The outside air temperature at this altitude was -40 degrees. You might ask, was that Fahrenheit or Celsius? And my answer would be, yes. That is because -40 degrees Fahrenheit equals -40 degrees Celsius. It is the only temperature that is the same in both scales.
As we began our descent, Devin cautioned me that we would not want to come down too quickly and put the glider through thermal shock as we descended into warmer air. If we did, the canopy could break. So we set the airspeed at 60 knots and I opened the dive brakes half way. This gave us our desired descent rate of 400-500 fpm. After a while, I released my grip on the dive brake handle slowly to see what it would do. Would it stay put, slam shut, or open fully? The dive brakes stayed deployed half way.
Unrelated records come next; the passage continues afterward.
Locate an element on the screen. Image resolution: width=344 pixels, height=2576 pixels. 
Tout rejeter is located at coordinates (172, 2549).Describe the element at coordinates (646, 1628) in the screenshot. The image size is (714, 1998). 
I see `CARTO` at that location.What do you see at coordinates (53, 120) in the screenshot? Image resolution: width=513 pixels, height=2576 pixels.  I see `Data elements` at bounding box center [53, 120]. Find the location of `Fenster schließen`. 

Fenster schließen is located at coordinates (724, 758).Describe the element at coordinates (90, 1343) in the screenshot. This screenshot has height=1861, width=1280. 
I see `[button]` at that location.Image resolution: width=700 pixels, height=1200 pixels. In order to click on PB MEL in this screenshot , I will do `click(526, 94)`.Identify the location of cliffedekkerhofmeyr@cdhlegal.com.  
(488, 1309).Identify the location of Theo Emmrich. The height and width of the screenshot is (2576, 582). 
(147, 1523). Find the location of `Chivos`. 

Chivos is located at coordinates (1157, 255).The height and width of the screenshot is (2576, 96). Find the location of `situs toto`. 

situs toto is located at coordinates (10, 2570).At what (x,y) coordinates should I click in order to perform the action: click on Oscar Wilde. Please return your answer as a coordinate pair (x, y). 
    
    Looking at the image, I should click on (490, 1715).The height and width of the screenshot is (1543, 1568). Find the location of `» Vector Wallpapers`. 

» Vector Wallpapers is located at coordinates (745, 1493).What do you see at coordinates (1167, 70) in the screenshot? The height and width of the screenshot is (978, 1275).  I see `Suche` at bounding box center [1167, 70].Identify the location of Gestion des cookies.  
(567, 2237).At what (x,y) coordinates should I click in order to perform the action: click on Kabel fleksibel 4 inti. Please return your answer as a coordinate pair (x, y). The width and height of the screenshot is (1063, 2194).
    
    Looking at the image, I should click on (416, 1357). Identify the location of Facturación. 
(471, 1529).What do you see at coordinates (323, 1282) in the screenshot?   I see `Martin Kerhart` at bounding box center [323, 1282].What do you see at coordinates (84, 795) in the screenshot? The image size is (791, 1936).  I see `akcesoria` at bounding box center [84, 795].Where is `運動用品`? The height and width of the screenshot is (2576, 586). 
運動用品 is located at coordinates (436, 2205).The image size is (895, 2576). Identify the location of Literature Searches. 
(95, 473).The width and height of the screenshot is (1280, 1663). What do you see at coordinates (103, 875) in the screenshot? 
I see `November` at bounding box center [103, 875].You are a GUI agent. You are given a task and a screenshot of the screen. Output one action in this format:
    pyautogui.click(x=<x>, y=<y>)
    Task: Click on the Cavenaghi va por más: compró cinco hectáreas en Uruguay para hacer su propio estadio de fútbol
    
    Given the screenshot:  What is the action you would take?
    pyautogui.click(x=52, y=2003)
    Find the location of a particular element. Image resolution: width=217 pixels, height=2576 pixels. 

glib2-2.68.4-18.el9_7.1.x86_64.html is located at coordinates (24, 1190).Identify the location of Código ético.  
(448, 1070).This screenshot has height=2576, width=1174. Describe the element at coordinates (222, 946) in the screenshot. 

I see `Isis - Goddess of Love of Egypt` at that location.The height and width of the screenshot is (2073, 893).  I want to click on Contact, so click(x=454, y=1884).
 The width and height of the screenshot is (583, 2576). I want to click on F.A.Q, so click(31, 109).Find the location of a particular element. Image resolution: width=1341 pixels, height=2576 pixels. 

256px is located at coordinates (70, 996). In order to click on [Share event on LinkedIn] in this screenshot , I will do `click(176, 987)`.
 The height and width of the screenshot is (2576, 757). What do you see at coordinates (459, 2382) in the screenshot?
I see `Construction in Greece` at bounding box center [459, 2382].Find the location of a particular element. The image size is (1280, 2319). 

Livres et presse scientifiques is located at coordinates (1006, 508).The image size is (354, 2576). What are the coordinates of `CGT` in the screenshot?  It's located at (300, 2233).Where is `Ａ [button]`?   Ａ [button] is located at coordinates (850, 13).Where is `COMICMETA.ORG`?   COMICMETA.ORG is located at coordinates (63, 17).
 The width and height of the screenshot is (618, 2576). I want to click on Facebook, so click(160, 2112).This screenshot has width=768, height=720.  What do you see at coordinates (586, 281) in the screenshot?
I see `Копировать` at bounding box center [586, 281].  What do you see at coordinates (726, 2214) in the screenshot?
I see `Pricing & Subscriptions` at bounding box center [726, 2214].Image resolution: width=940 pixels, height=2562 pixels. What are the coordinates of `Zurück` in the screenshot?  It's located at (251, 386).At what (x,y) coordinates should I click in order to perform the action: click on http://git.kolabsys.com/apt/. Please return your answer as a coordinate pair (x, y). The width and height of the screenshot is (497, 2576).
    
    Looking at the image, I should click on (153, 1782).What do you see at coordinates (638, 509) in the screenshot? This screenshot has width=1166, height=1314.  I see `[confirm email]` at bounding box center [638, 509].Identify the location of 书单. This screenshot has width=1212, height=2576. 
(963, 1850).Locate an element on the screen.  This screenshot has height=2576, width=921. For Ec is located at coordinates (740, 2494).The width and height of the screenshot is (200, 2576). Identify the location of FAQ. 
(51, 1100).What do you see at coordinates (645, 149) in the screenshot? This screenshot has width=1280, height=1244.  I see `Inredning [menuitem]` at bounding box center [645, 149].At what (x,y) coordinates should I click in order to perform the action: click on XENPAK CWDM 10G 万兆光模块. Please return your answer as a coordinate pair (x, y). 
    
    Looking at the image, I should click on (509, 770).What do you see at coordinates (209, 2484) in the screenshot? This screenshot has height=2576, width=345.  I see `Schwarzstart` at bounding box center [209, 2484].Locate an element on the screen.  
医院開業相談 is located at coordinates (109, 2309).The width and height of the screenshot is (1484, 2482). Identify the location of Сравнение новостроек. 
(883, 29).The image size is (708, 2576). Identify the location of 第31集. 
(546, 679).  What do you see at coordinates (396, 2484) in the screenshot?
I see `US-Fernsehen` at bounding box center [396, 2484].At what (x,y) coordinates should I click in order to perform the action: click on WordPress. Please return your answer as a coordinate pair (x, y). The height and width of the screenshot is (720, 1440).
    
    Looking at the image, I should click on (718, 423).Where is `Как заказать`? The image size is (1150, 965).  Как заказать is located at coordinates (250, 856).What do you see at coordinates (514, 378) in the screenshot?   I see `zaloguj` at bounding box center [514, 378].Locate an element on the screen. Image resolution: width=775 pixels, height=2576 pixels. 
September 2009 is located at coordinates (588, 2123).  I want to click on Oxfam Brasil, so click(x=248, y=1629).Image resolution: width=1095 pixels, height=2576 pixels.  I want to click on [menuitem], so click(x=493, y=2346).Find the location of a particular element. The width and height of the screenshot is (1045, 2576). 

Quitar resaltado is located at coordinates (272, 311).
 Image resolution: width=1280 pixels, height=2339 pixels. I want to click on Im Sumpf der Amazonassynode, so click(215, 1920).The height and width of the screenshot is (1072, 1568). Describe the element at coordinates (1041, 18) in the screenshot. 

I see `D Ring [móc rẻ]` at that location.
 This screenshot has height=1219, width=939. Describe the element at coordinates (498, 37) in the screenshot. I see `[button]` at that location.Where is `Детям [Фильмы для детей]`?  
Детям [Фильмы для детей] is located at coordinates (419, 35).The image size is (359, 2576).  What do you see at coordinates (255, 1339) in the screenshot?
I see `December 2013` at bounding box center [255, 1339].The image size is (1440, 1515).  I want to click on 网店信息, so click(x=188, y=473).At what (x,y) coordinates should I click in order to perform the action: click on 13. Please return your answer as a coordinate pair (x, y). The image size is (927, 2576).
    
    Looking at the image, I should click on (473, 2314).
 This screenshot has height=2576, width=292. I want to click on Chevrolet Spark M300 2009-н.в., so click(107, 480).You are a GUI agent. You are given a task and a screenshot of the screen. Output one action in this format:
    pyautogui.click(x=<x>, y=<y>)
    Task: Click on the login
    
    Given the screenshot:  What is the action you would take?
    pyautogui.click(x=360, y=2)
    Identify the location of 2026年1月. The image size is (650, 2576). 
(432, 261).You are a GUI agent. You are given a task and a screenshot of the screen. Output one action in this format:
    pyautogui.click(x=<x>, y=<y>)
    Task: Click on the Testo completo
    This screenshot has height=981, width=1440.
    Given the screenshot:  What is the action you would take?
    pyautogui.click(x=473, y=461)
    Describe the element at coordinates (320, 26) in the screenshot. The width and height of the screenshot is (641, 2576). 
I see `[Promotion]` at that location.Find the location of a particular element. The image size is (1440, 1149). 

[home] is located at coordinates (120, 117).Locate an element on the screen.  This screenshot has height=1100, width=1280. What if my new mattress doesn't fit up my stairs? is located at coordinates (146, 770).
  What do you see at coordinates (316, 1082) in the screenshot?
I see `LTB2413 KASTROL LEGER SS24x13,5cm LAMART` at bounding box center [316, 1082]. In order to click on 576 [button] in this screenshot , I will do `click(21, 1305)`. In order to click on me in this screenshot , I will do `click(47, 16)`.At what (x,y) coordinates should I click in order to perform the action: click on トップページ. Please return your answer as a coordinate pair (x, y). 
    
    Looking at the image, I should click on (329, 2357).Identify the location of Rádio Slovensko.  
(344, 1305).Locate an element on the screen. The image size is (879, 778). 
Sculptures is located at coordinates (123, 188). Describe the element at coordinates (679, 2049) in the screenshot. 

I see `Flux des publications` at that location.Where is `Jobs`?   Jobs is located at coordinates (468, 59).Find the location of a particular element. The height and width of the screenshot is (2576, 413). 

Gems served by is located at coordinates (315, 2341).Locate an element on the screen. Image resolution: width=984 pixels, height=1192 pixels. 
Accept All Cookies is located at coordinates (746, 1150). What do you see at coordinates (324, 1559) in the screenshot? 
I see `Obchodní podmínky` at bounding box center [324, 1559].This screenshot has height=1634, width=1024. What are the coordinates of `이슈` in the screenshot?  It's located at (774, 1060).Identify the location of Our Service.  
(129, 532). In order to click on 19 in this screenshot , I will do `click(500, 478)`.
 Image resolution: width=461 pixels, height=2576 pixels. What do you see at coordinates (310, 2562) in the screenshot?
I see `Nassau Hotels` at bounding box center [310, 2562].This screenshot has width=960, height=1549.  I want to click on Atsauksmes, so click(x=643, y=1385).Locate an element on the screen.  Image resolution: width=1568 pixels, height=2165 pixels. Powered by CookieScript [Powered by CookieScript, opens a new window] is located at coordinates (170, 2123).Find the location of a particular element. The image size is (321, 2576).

Everything was going well as we descended through 23,000' when all of a sudden there was a loud BANG! Surprisingly, this did not cause me undue concern as I immediately concluded that the dive brakes had slammed shut. But a quick look out and they were just where they had been all along. That's when Devin asked, "What the hell was that?" NOW I was concerned! A few seconds later Devin spotted what had caused the explosive noise. The canopy had broke! The very thing we were carefully trying to avoid had happened. You can see the crack in this photo. It is about 2-3 inches long running from the rear bottom of the vent window all the way to the bottom of the canopy.
The rest of the descent was uneventful. Once we got below 18,000', we encountered another glider climbing up in the wave. Can you spot it in this photo?
We decided to fly north and went as far as Carson City. We then returned to the Carson Valley and flew around the valley for a little while admiring the views that the storm system provided.
After two hours in the air we were both sufficiently cold that we decided to call it a day.
I often post the GPS flight traces from my flights showing our flight route. However, it seems more appropriate to include the altitude plot from this flight.
In hindsight, I'm really glad I didn't listen to Devin and go fishing this day. I would have missed out on one of the best flights of my soaring career to date. Besides, the rivers are running high, fast, and cold this time of year. That could have been dangerous!
A very special thanks to all of the staff at SoaringNV who made this flight possible. Brad and Spencer for preparing the oxygen system. Spencer for getting the glider to the line and getting us launched. Patrick for the tow. Elizabeth for contacting Oakland Center to open the wave window. And most importantly, Laurie for not being too mad at us for breaking her glider a little! It truly takes a team effort to make a flight like this possible!